*** Source excerpt

FHLBank Pittsburgh Announces First Quarter 2023 Financial Results

The Federal Home Loan Bank of Pittsburgh (FHLBank) announced today unaudited financial results for the first quarter of 2023. FHLBank recorded net income of $123.2 million for the first quarter, and the Board of Directors declared dividends of 7.95% annualized on activity stock and 5.00% annualized on membership stock. Dividends are payable to stockholders on April 28, 2023.

“Our ability to meet strong first quarter advance demand, as a result of industry events, demonstrates our cooperative’s ability to meet dynamic member needs across economic environments,” said Winthrop Watson, President and Chief Executive Officer. “We remain steadfast to our mission of providing on-demand liquidity as well as supporting affordable housing and community development.”

Highlights for first quarter of 2023 include:

  • Net income of $123.2 million
  • Net interest income of $157.4 million
  • Advances at $88.1 billion
  • Mortgage loans held for portfolio, net at $4.6 billion
  • Letters of credit at $23.9 billion
  • Retained earnings at $1.6 billion

Operating Results

FHLBank’s net income totaled $123.2 million for the first quarter of 2023, compared to $18.7 million for the first quarter of 2022. First quarter 2023 performance allowed FHLBank to set aside $13.7 million for the Affordable Housing Program. The $104.5 million increase in net income was driven primarily by:

  • Net interest income was $157.4 million for the first quarter of 2023, an increase of $113.3 million from $44.1 million during the same prior-year period.
    • Interest income was $1,239.0 million for the first quarter of 2023, compared to $94.4 million in the same prior-year period. This increase was the result of higher yields driven by significantly higher short-term interest rates and significantly higher average advance balances.

******
*** Given information

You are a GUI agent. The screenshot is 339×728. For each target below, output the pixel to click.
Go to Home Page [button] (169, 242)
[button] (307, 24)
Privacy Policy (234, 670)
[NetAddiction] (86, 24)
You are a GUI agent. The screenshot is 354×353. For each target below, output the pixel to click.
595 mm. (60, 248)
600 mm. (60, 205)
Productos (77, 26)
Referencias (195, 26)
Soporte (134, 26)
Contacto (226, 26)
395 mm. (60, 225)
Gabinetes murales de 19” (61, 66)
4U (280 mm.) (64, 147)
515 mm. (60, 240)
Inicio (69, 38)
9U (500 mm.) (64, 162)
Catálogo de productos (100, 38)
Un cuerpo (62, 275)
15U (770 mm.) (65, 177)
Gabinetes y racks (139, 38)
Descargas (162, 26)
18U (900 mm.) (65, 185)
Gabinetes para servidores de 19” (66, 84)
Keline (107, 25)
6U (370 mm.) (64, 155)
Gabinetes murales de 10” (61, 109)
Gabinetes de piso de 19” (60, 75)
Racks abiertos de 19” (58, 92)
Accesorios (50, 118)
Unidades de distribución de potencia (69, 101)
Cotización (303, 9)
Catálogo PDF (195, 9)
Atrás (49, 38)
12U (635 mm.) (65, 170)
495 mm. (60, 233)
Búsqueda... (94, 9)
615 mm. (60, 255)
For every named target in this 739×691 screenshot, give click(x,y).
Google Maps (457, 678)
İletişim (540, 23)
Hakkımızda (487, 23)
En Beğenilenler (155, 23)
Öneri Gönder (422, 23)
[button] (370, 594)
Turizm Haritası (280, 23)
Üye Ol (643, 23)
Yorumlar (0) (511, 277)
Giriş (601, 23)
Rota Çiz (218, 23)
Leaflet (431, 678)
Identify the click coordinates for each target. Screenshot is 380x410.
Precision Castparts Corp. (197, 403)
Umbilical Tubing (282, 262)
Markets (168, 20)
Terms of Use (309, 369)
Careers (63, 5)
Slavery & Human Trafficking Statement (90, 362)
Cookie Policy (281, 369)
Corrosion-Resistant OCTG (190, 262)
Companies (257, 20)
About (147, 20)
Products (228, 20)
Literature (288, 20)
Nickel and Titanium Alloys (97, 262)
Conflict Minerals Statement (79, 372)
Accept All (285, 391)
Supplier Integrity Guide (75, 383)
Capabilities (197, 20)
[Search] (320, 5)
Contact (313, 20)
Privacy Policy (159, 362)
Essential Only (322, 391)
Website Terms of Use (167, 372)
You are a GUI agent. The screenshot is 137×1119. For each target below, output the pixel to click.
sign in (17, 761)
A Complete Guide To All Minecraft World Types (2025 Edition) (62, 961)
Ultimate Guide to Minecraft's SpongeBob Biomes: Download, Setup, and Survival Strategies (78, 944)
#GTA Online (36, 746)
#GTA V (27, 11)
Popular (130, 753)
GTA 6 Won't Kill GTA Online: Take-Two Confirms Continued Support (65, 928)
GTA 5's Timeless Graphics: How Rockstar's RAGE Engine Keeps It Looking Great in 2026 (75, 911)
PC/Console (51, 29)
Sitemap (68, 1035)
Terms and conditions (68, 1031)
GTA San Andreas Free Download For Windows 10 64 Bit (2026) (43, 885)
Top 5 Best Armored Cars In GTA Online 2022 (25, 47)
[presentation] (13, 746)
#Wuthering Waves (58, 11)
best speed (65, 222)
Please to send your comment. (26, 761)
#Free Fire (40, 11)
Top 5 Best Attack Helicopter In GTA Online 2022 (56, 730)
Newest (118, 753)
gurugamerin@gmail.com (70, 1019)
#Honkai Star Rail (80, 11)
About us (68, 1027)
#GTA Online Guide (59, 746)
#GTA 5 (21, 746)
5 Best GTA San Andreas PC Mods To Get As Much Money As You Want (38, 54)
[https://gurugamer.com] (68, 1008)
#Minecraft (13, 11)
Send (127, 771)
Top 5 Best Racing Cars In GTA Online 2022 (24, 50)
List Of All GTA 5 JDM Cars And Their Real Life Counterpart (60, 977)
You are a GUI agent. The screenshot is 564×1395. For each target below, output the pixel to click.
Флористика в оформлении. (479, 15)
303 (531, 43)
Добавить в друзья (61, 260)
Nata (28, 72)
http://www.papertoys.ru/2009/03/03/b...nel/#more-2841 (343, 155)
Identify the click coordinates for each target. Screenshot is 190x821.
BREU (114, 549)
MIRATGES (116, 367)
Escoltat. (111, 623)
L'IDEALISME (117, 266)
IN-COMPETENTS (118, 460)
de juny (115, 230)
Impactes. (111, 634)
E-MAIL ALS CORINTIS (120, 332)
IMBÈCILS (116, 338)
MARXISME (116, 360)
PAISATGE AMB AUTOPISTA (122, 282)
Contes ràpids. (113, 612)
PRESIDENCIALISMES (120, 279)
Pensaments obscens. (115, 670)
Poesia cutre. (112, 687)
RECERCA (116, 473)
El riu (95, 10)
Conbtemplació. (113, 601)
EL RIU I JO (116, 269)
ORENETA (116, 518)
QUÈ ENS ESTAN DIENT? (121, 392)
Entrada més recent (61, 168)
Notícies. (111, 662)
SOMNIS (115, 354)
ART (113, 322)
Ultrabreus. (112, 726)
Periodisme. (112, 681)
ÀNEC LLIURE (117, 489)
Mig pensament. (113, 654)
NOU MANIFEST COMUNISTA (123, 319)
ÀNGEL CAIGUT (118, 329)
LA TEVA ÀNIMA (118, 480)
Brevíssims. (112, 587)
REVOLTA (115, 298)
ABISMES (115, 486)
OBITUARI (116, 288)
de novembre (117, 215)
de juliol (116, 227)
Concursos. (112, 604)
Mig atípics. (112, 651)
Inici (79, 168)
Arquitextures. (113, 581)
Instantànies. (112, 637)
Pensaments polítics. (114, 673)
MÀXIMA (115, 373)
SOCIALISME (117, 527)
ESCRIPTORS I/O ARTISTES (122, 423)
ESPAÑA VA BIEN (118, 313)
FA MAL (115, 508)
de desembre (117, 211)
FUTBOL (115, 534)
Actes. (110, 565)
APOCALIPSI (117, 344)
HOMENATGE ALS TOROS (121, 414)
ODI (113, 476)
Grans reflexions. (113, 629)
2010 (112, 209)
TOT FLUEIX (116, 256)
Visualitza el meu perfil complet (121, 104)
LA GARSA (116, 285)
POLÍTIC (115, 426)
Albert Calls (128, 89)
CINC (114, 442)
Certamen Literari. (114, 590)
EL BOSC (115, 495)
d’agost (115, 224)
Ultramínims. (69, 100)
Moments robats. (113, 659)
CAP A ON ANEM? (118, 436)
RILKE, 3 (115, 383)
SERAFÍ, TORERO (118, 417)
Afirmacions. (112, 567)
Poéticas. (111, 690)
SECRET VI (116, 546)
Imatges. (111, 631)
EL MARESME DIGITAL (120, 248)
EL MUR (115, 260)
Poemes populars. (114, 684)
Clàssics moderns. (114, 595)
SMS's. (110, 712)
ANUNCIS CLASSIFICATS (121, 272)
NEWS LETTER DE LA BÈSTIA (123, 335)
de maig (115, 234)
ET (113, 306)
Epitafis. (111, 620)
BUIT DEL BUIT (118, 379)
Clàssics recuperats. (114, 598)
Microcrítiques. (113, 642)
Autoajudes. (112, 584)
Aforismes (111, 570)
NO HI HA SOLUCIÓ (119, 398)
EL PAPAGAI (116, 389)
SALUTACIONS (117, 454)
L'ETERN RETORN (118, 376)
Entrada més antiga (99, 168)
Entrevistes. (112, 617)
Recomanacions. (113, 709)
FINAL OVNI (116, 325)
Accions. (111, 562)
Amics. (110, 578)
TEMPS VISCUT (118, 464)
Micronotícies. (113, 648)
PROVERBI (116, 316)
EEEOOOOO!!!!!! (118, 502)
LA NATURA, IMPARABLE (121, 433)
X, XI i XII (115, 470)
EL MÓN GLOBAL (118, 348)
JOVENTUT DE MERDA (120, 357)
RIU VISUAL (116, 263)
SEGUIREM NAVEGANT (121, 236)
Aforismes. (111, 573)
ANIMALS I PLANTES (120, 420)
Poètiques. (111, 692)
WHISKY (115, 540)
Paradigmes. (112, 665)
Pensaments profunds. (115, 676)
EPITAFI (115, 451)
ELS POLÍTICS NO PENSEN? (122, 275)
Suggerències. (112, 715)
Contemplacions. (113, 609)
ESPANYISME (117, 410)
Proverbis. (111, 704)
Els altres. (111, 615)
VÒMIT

******

Work to complete -
- A) In the FHLBank Pittsburgh first quarter 2023 results release, how much did first quarter performance let the bank set aside for the Affordable Housing Program?
- B) Carry on the FHLBank Pittsburgh first quarter 2023 results release from the point where it stops.

Answers by task -
- A) $13.7 million

- B)
    • Interest expense was $1,081.6 million for the first quarter of 2023, compared to $50.3 million in the same prior-year period. This increase was the result of significantly higher short-term interest rates and significantly higher average consolidated obligations.
  • Noninterest income was $7.1 million for the first quarter of 2023 compared to $0.0 million in the same prior-year period. This $7.1 million increase was due primarily to valuation changes in FHLBank's derivative and trading security portfolios as a result of less market volatility and higher letter of credit fees earned.
  • Other expense was $26.1 million for the first quarter of 2023 compared to $22.3 million in the same prior-year period, an increase of $3.8 million. This increase was primarily the result of higher compensation and benefits, and higher assessed expenses from the Finance Agency and the Office of Finance.

Balance Sheet Highlights

At March 31, 2023, total assets were $118.0 billion, compared with $96.1 billion at Dec. 31, 2022. The increase was primarily due to a significant increase in advances, which totaled $88.1 billion at March 31, 2023, compared to $68.9 billion at year-end 2022. The increase in advances was primarily driven by depository member demand for liquidity in response to the stress placed on the banking industry and financial markets during March 2023. Although advance levels increased, it is not uncommon for FHLBank to experience variances in the overall advance portfolio driven primarily by changes in member needs.

Total capital at March 31, 2023, was $5.8 billion, compared to $4.9 billion at Dec. 31, 2022, an increase of $0.9 billion as a result of required purchases of activity stock due to increased advances. Retained earnings at March 31, 2023, was $1.6 billion, relatively unchanged from year-end 2022. Retained earnings at March 31, 2023, included $523.7 million of restricted retained earnings, an increase of $24.7 million from year-end 2022. At March 31, 2023, FHLBank had total regulatory capital of $5.9 billion and remained in compliance with all regulatory capital requirements.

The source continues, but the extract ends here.